Third, although the guidelines are mandatory, the trial court is still vested with wide discretion with respect to granting child support, and that discretion is expressly retained by § 452.340.8 RSMo.Cum.Supp.1993. Vehlewald v. Vehlewald, 853 S.W.2d 944, 951 (Mo.App.1993). The Missouri Child Support Guidelines have been accorded substantial consideration in determining and reviewing child support awards, but the guidelines are not to be automatically or rigidly applied. Id. The guidelines are simply formulas or schedules to consider and they leave significant room for the sound discretion of the trial court. Id. Rule 88.01 is not intended to remove all discretion from the trial court.

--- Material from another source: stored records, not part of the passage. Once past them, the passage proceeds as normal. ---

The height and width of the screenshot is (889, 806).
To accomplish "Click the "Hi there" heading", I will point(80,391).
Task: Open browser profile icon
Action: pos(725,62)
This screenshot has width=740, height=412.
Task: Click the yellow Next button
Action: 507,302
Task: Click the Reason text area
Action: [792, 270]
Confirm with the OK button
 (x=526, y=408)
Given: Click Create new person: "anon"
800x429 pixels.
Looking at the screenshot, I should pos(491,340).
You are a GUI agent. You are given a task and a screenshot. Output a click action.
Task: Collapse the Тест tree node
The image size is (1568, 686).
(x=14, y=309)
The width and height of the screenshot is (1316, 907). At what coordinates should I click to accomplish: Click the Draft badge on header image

[139]*139Fourth, “in some dissolution eases it is likely there will be no quarrel regarding calculation of the presumed child support amount on Form No. 14, yet because of the particular circumstances of the case, such amount will be inappropriate. In those cases it would be absurd to require a trial court to prepare its own Form No. 14 mirroring the ones submitted by the parties.” In re Marriage of Short, 847 S.W.2d at 166.

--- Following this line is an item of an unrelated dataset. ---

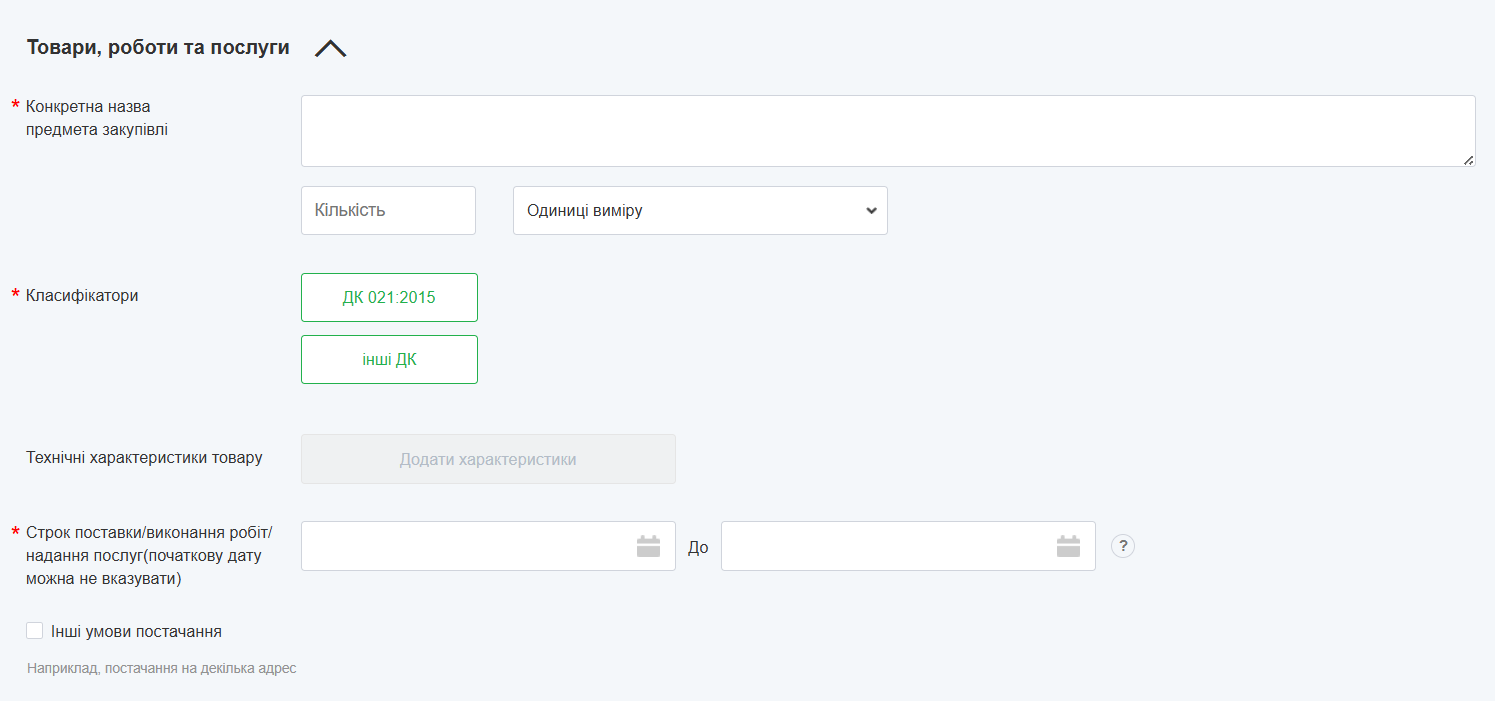Show help via the question mark icon
The width and height of the screenshot is (1512, 701).
pos(1123,546)
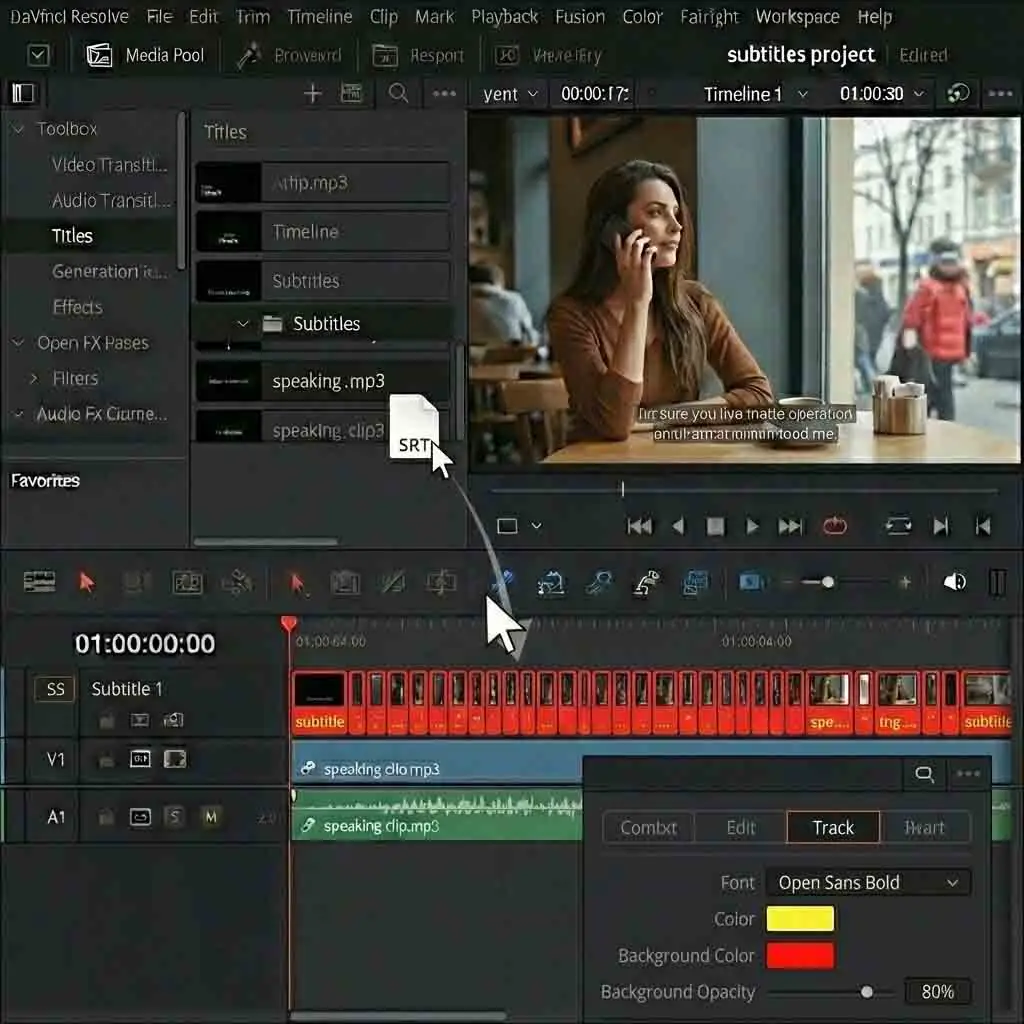Collapse the Subtitles bin in Media Pool

243,323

Although Rule 88.01 does not require the trial court to make findings of the factors considered and the actual numbers used in calculating non-Form 14 support when the court determines the Form 14 child support amount is unjust or inappropriate, the standard of review requires that the court’s findings be supported by substantial evidence. Murphy v. Carron, 536 S.W.2d 30, 32 (Mo. banc 1976); Hamilton v. Hamilton, 817 S.W.2d 937, 940 (Mo.App.1991). Therefore, when the trial court deviates from the Form 14 amount, the record must exhibit what factors caused the deviation from the guideline amount. Summerville v. Summerville, 869 S.W.2d at 83; Michel v. Michel, 834 S.W.2d 773, 779 (Mo.App.1992). Thus, although the trial court is not required to complete a Form 14, the Form 14 calculations must be apparent from the record regardless whether the Form 14 amount is proper or “unjust or inappropriate” after considering all relevant factors. Umphenour v. Umphenour, 831 S.W.2d 764, 767 (Mo.App.1992). Additionally, although the trial court is not required to state the relevant factors which caused the Form 14 amount to be unjust or inappropriate, the factors which caused the deviation from the Form 14 amount must be apparent from the record. Summerville v. Summerville, 869 S.W.2d at 83. Furthermore, this construction of 88.01 is supported by the parties’ ability to require the court to make findings of fact pursuant to Rule 73.01(a)(3).
To the extent that Harding v. Harding, 826 S.W.2d 404, 407 (Mo.App.1992); Clare v. Clare, 853 S.W.2d 414, 415 (Mo.App.1993); Summerville v. Summerville, 869 S.W.2d 79, 83 (Mo.App.1993), disagree with this holding, they are to be disregarded.
The judgment is reversed, and the case is remanded with directions that the trial court modify the child support obligation to reflect the amount determined by the guidelines or to find in a manner consistent with this opinion that the amount is unjust and inappropriate and to make an award that is appropriate and just.
HANNA J-, concurs.
LOWENSTEIN, J., concurs in separate concurring opinion.